Des signes de refroidissement, mais une inflation encore élevée sur le début d'année
En juillet, l'indice des prix à la consommation (IPC) a enregistré une baisse mensuelle de 0,12 %, marquant le deuxième recul consécutif par rapport au mois précédent. Ce tassement est principalement lié à la diminution des prix de l'essence et de certains produits alimentaires, selon les dernières données publiées par le Bureau des statistiques (ministère des Finances).
Sur une période de sept mois en 2026, l'inflation moyenne reste cependant loin d'être négligeable : l'IPC moyen général a progressé de 4,39 % par rapport à la même période de l'année précédente, tandis que l'inflation dite « de base » — qui exclut les variations volatiles comme l'énergie et les denrées alimentaires — a augmenté de 4,19 %.
Ce que signifient ces chiffres pour le pouvoir d'achat
La baisse ponctuelle de juillet apporte un peu d'air aux ménages : moins de pression sur la pompe et un léger allègement du ticket de caisse dès ce mois-ci. Pour autant, le rythme accumulé depuis janvier reste élevé et réduit le gain réel de pouvoir d'achat sur l'année. Les économistes consultés estiment que la direction des politiques publiques, notamment en matière monétaire et de gestion macroéconomique, va dans le sens d'un contrôle de l'inflation, mais que l'équilibre entre lutte contre l'inflation et soutien à la croissance demeure délicat.
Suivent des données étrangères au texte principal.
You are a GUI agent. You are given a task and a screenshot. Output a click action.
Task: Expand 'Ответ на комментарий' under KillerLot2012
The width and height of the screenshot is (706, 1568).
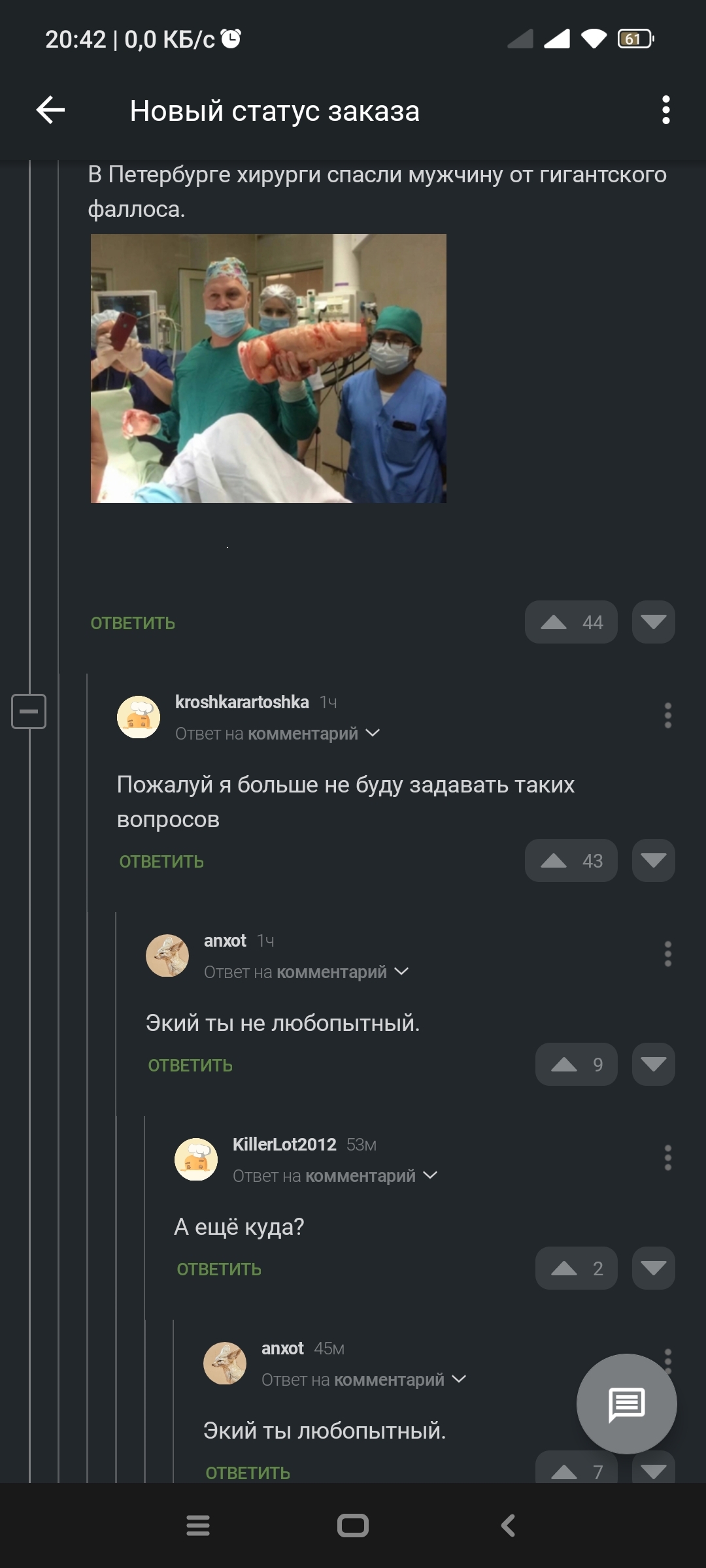click(335, 1176)
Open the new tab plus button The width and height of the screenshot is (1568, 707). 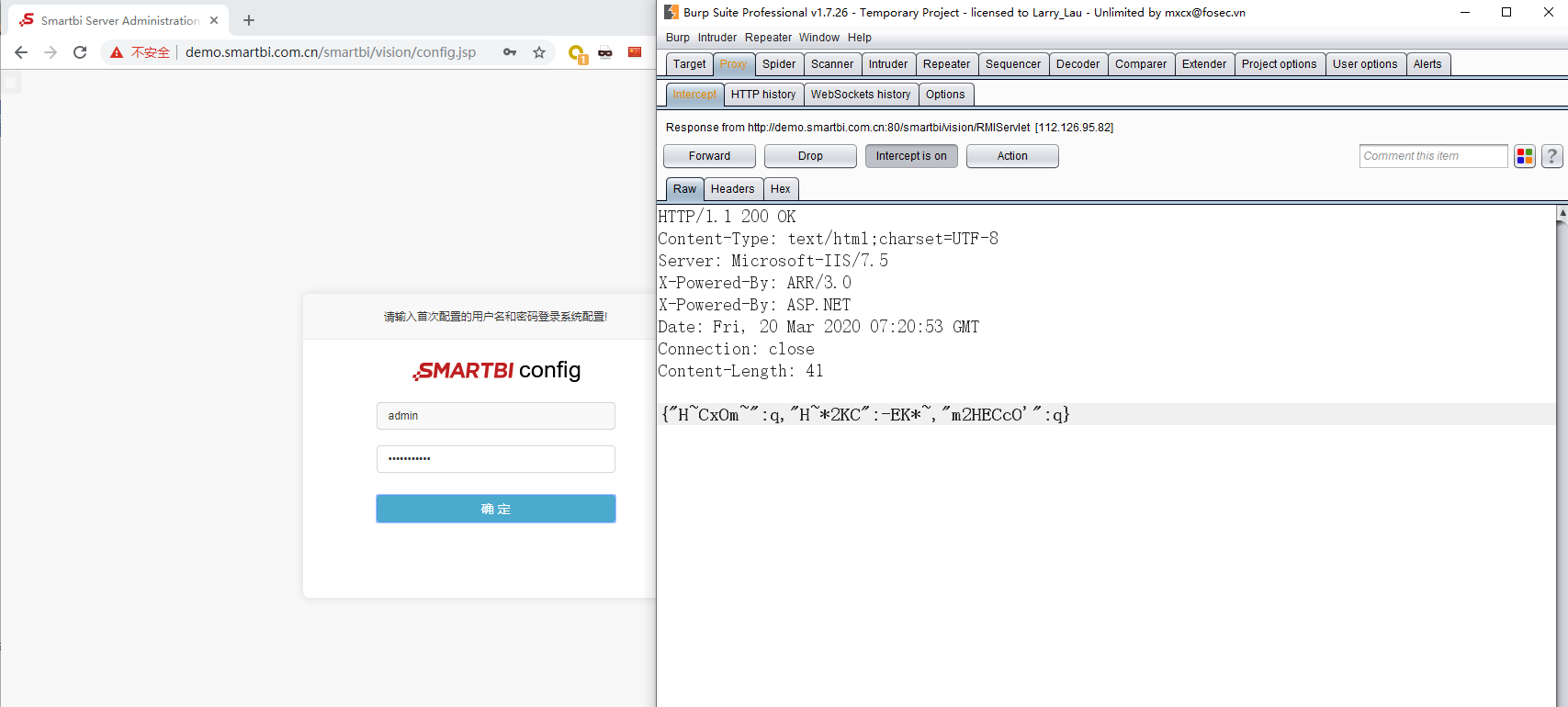tap(249, 20)

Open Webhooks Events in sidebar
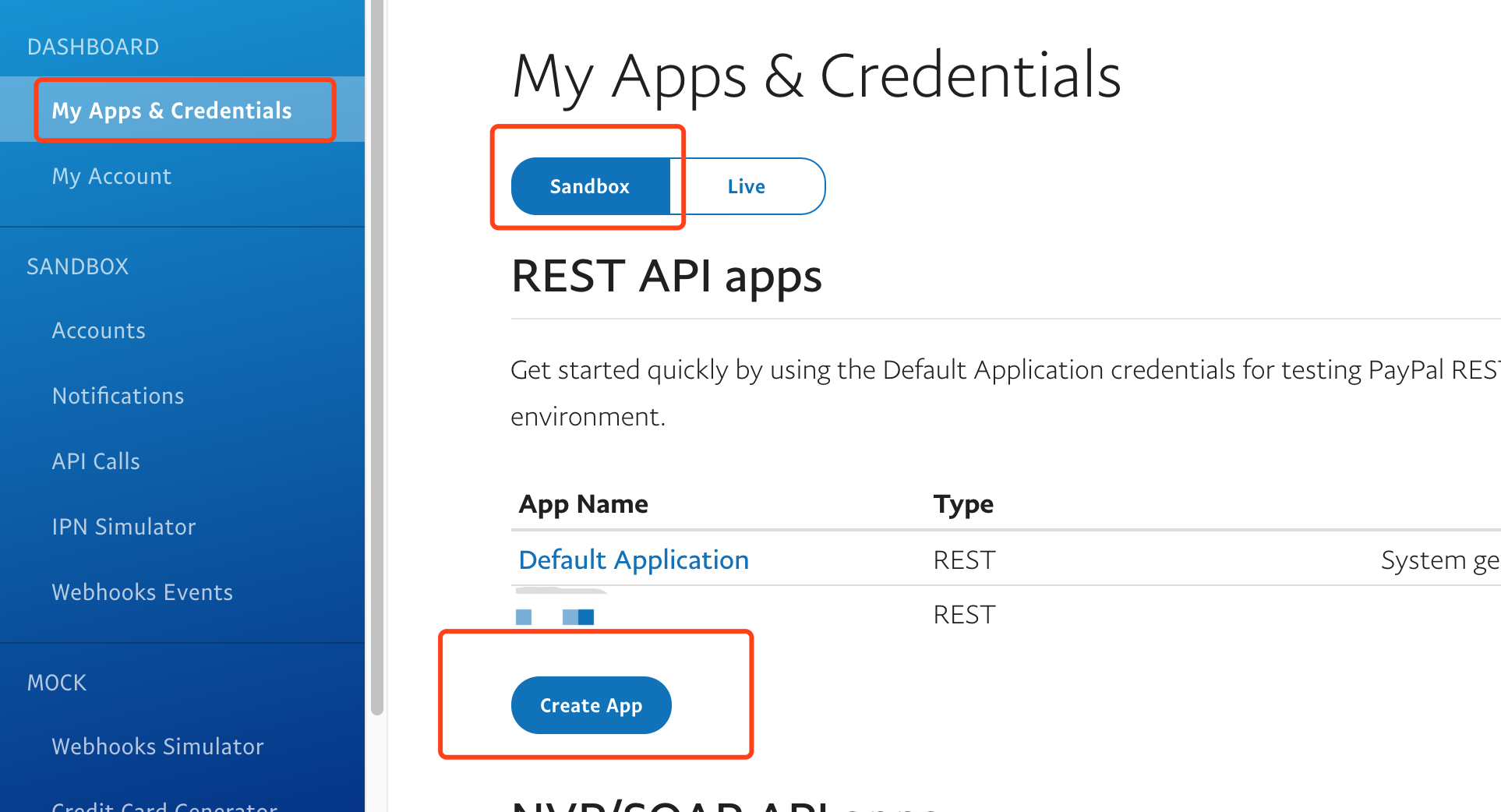142,592
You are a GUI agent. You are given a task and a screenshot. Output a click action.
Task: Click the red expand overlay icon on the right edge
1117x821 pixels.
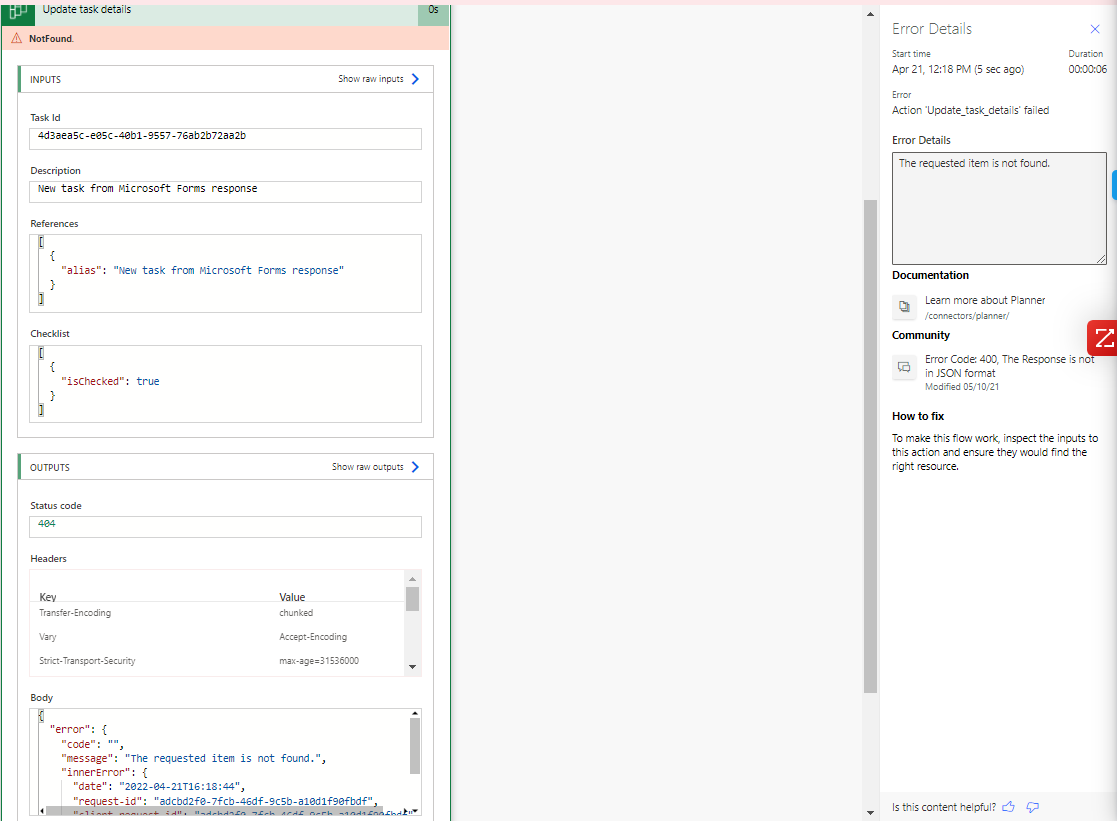click(1105, 338)
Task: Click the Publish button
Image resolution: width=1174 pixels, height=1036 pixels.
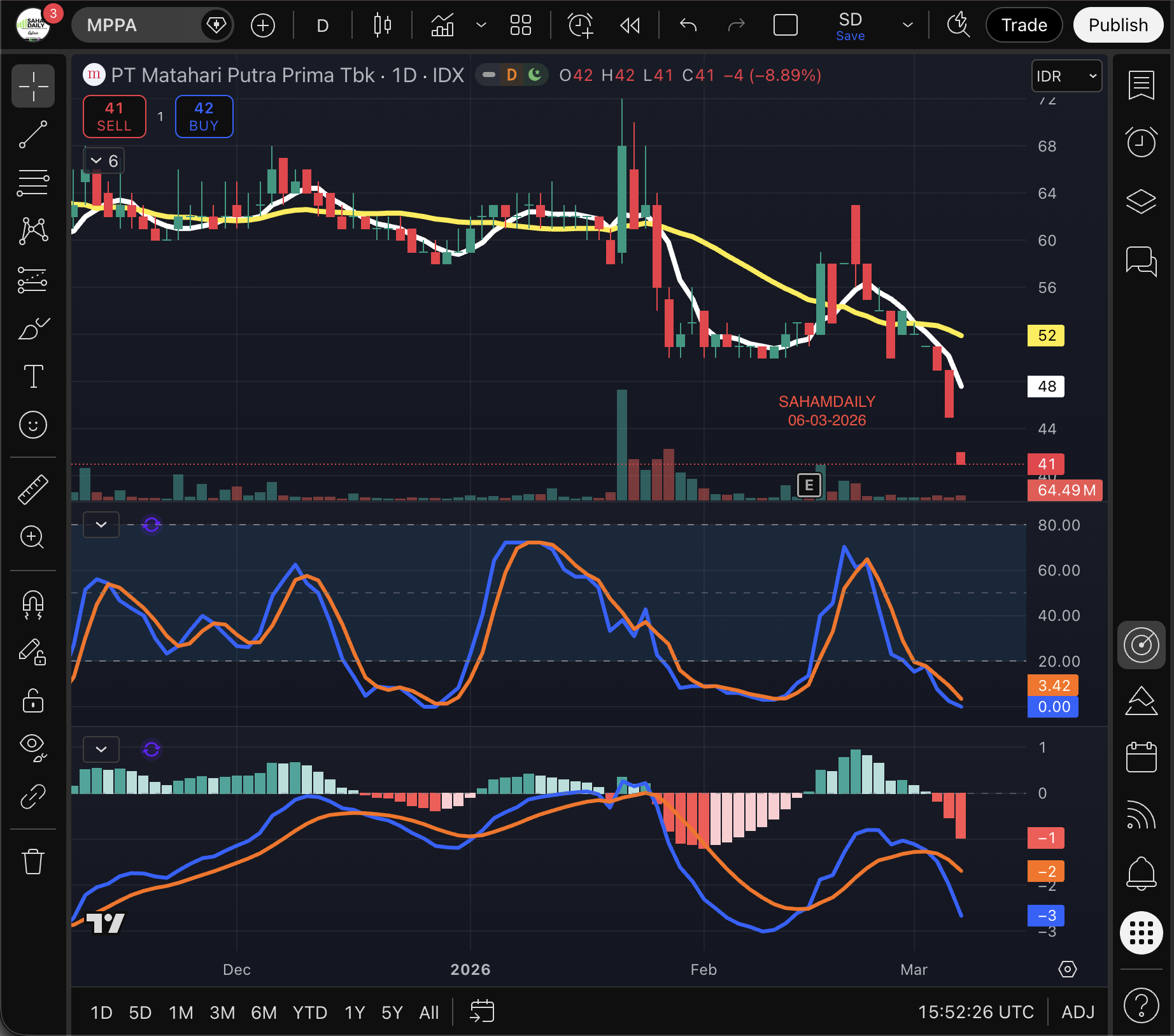Action: point(1117,25)
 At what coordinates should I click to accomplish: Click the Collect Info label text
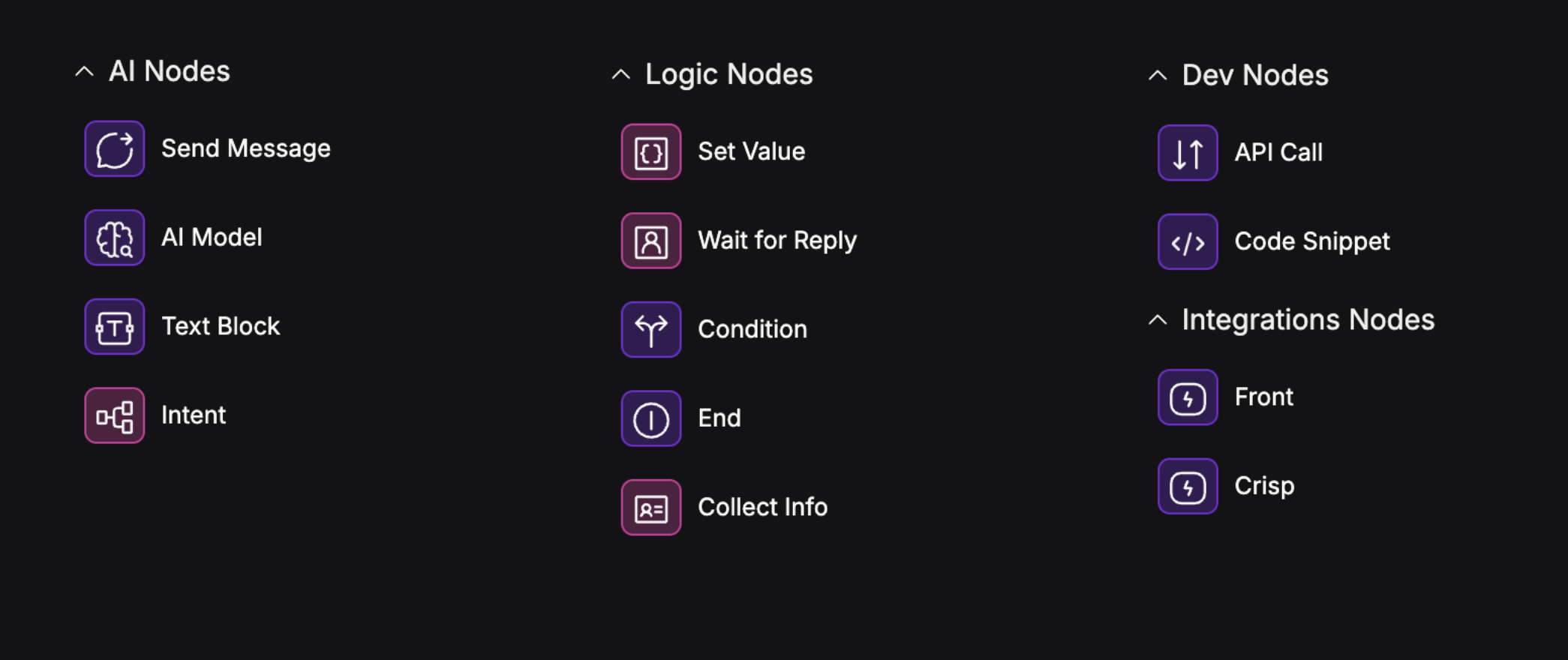pos(762,507)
Les facteurs qui continueront d'influencer les prix
- Les prix de l'énergie : la facture dépend toujours des cours internationaux du pétrole et du gaz.
- Les approvisionnements alimentaires : une offre abondante peut atténuer les tensions, l'inverse les amplifie.
- Les coûts d'importation et les perturbations géopolitiques : ils demeurent des sources d'incertitude pour les intrants des entreprises.
Les autorités reconnaissent que la fin d'année pourrait être plus tendue en raison de la sensibilité des prix aux variations internationales des matières premières et de l'énergie. Les responsables insistent sur la nécessité pour les entreprises de réduire leurs coûts et pour l'environnement des affaires de s'améliorer afin d'alléger la pression sur les prix.
Chiffres clés
| Période | Indicateur | Variation |
|---|---|---|
| Juillet 2026 (mensuel) | IPC | -0,12 % |
| 7 mois 2026 (moyenne) | IPC général | +4,39 % |
| 7 mois 2026 (moyenne) | Inflation de base | +4,19 % |
Conséquences et scénarios
Si les prix de l'énergie et des matières premières continuent de se détendre, l'effet sur l'inflation pourrait se prolonger et améliorer le pouvoir d'achat des ménages, en particulier pour les dépenses contraintes comme le carburant. À l'inverse, une reprise des tensions géopolitiques ou une hausse des coûts d'importation ranimerait les pressions inflationnistes.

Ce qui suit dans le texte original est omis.